_Extracted information_.
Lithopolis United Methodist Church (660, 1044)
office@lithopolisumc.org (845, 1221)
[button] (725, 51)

---

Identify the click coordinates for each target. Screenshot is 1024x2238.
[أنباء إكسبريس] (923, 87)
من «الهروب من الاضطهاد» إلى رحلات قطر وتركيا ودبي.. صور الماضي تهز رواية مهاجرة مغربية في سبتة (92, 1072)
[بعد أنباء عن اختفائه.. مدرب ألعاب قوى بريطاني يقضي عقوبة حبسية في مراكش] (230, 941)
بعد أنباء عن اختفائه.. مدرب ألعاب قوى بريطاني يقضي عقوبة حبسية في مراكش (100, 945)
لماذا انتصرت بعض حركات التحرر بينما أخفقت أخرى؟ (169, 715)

* * *

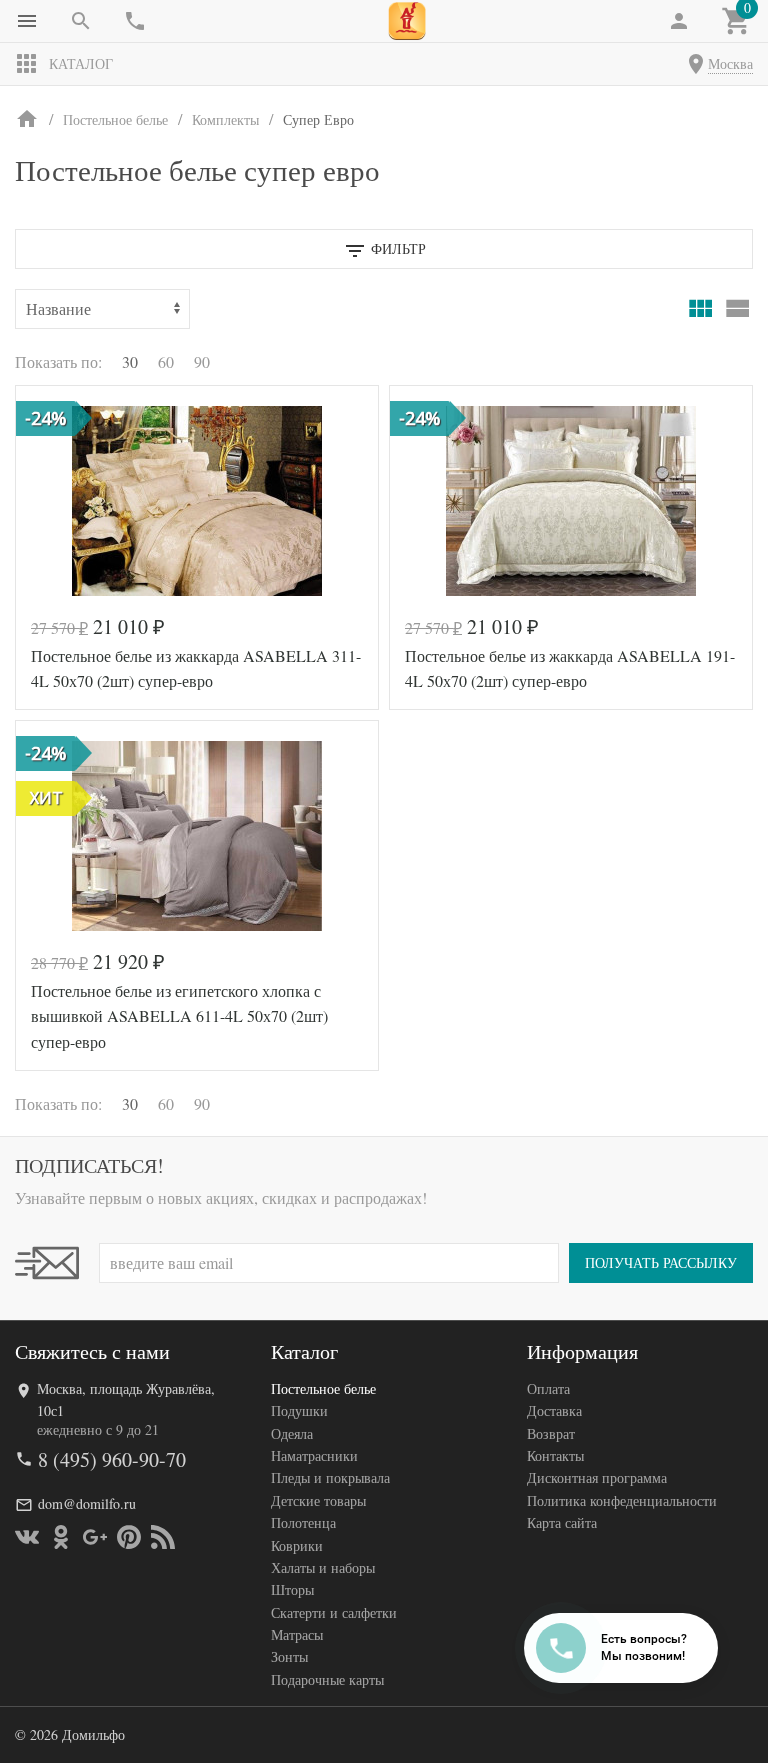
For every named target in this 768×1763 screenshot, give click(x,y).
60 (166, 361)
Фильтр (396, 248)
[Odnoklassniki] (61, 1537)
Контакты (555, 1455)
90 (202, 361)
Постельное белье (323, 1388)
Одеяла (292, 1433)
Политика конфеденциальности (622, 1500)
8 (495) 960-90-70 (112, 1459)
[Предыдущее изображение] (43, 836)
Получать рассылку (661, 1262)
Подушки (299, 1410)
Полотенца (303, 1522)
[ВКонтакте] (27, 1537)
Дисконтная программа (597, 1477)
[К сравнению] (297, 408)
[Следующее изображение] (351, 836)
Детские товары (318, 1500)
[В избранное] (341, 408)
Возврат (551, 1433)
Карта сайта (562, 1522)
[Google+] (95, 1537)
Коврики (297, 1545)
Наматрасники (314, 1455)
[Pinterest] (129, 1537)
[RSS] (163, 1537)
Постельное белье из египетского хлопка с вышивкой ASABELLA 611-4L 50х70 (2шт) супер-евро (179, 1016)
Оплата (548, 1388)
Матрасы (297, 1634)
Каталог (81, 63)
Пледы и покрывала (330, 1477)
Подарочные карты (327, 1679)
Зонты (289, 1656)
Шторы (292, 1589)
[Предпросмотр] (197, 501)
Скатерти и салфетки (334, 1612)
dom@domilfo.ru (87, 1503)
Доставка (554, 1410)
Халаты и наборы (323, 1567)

_Task instructions_. Go through the data above and find the lines with the word "مدرب". Copy each of those lines.

_The answer_.
[بعد أنباء عن اختفائه.. مدرب ألعاب قوى بريطاني يقضي عقوبة حبسية في مراكش] (230, 941)
بعد أنباء عن اختفائه.. مدرب ألعاب قوى بريطاني يقضي عقوبة حبسية في مراكش (100, 945)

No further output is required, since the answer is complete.